**** RECORDS FOR PROCESSING
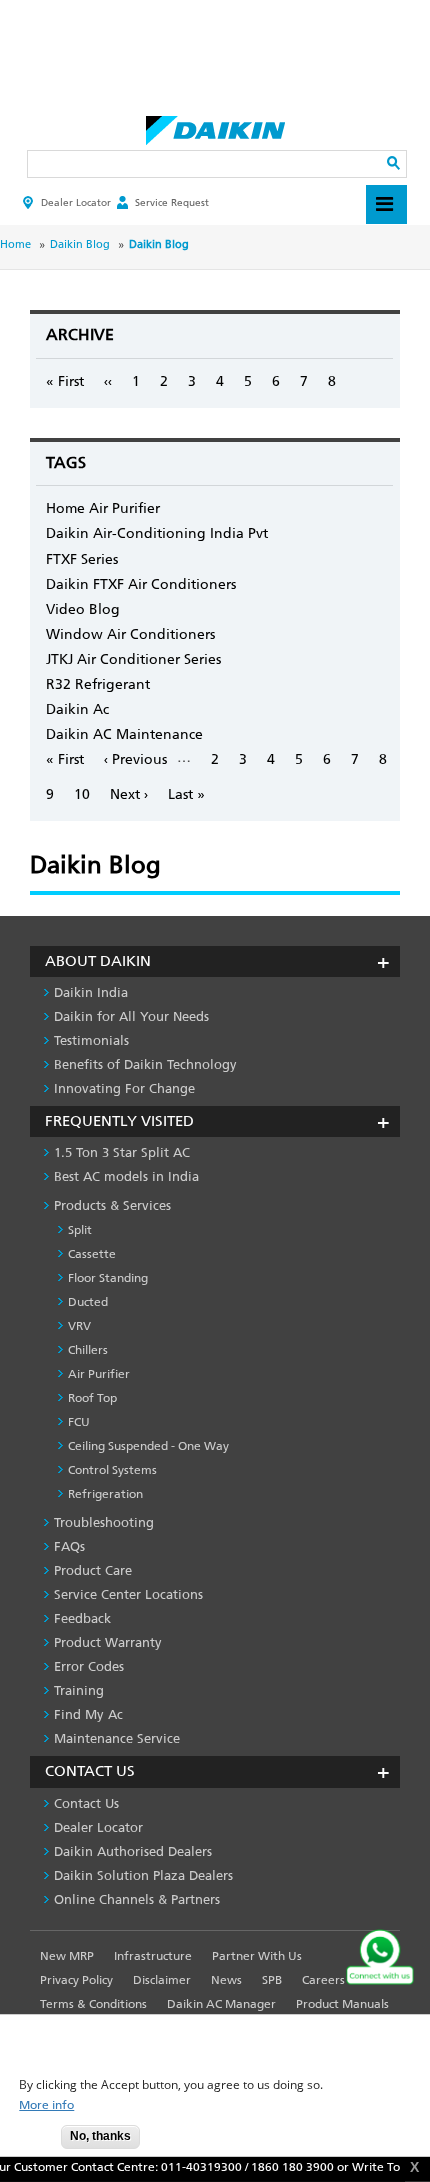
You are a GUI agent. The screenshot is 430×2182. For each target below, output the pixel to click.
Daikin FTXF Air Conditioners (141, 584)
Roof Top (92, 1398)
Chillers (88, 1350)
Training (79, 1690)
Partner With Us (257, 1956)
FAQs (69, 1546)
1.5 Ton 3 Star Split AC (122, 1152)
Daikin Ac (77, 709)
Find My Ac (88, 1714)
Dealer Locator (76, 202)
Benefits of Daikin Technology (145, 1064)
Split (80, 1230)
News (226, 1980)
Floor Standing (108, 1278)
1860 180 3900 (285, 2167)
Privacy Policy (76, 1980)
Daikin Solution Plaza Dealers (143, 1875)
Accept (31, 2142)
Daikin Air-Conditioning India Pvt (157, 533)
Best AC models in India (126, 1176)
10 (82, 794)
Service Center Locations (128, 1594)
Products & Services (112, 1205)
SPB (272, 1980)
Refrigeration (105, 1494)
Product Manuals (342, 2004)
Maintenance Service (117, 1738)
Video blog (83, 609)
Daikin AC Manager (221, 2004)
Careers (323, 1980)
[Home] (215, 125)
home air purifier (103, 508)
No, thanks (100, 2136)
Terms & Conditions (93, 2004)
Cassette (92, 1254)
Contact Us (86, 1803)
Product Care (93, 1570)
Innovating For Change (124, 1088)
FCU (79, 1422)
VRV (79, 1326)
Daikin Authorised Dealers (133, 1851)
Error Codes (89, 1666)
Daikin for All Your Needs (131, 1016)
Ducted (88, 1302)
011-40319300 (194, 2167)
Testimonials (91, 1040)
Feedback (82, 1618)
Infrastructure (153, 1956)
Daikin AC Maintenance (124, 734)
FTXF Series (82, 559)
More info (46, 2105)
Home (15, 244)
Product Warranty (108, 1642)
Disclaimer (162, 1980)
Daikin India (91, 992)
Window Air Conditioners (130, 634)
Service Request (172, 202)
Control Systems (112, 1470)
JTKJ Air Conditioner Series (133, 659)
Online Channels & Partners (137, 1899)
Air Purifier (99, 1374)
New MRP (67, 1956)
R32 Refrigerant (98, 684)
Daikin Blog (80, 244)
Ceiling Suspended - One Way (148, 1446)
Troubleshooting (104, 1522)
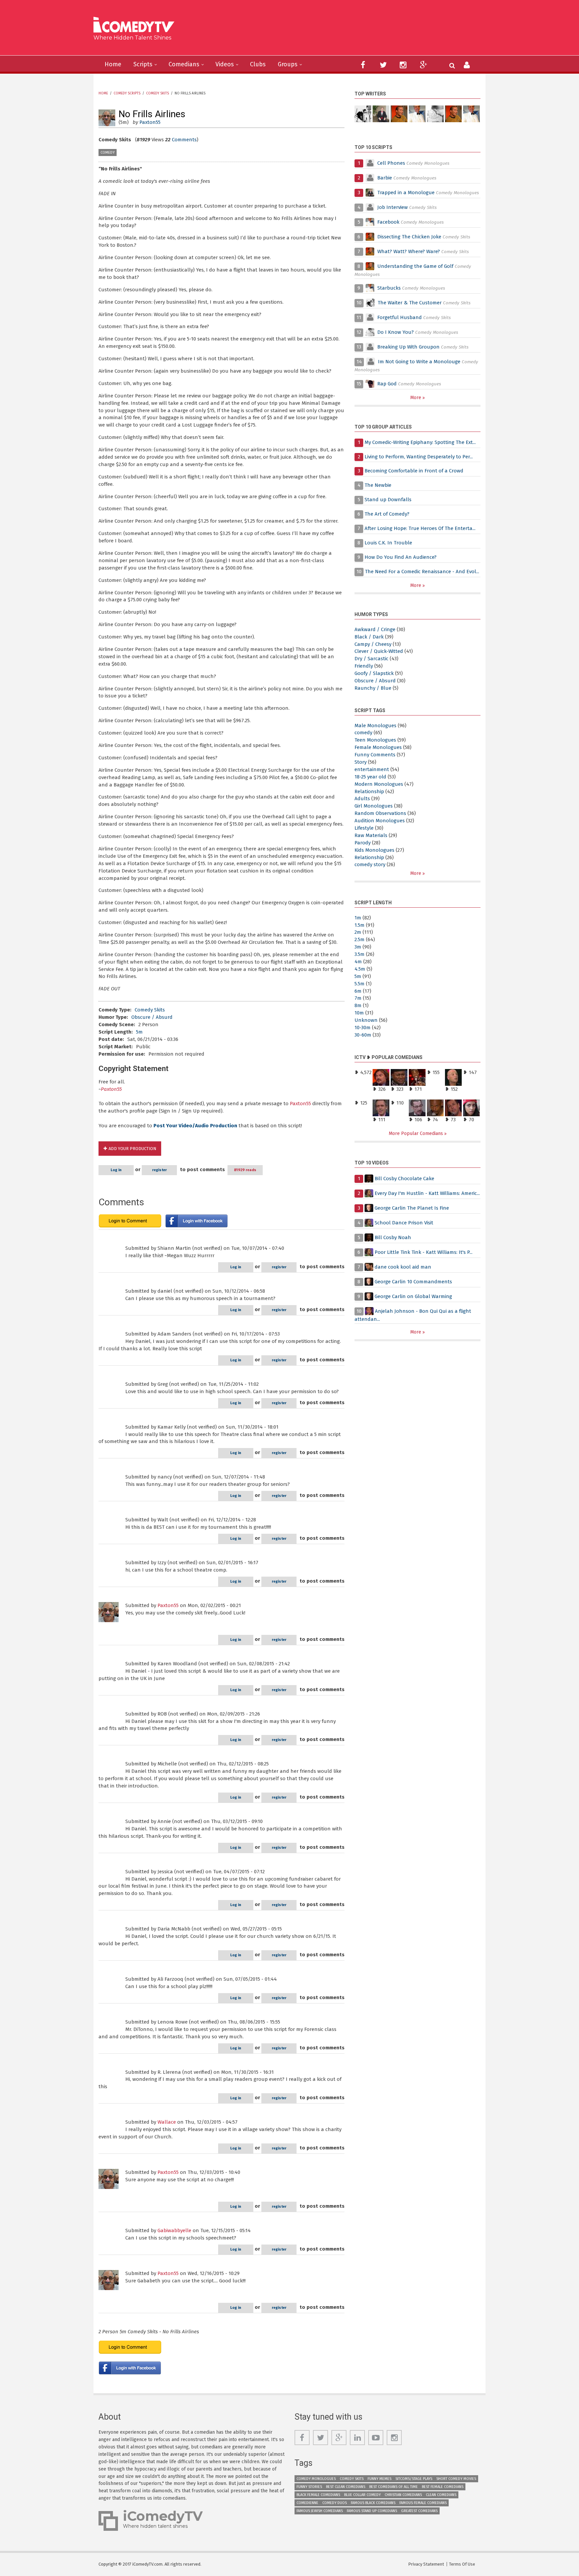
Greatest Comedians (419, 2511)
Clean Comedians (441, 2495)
********
> **TO DO**
Copy out, without any pictures, the lines of the records above from the one containing "Daikin AC Maintenance (124, 734)" through the final line, both ends included.

> **SOLUTION TO THIS EXERCISE**
Daikin AC Maintenance (124, 734)
FTXF Series (82, 559)
More info (46, 2105)
Home (15, 244)
Product Warranty (108, 1642)
Disclaimer (162, 1980)
Daikin India (91, 992)
Window Air Conditioners (130, 634)
Service Request (172, 202)
Control Systems (112, 1470)
JTKJ Air Conditioner Series (133, 659)
Online Channels & Partners (137, 1899)
Air Purifier (99, 1374)
New MRP (67, 1956)
R32 Refrigerant (98, 684)
Daikin Blog (80, 244)
Ceiling Suspended - One Way (148, 1446)
Troubleshooting (104, 1522)
Greatest Comedians (419, 2511)
Clean Comedians (441, 2495)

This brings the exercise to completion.